## Source
========================

Afghan Peace Talks In Doubt Success Of New Fighting Force May Hurt Fragile Coalitions

John F. Burns New York Times

After years of frustration, a U.N. effort to bring peace to Afghanistan reached a critical point Saturday when an envoy began a round of shuttle diplomacy aimed at bringing the main warring groups into a new coalition government.

The U.N. representative, Mahmoud Mestiri, had hoped that a new governing council would take power in Kabul, the capital, on Monday.

But as he opened the talks, Mestiri said that the earliest date had slipped to Tuesday, and many Afghans involved in the talks judged the prospects for meeting that deadline increasingly slim.

The peace effort seemed to have snagged on the very thing that brought rapid momentum to Mestiri’s efforts in recent weeks: the sudden military successes of a new Afghan fighting force known as Taliban.

Over the last four months, it has taken control of nearly half the country in an offensive that began in Kandahar, Afghanistan’s secondlargest city.

========================

## Data section

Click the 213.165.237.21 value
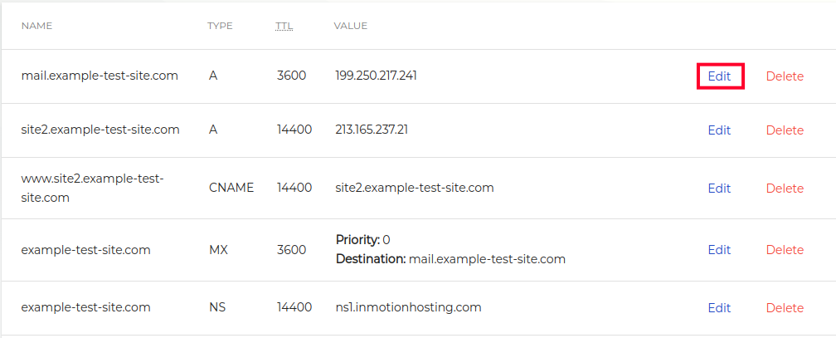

========================

## Problem to solve
Answer these questions using the article on the Afghan peace talks:
1. What is the name of the U.N. representative leading the talks?
2. To which day did the earliest date for a new governing council slip?
3. In which city did the Taliban offensive begin?

## Solution below
1. Mahmoud Mestiri
2. Tuesday
3. Kandahar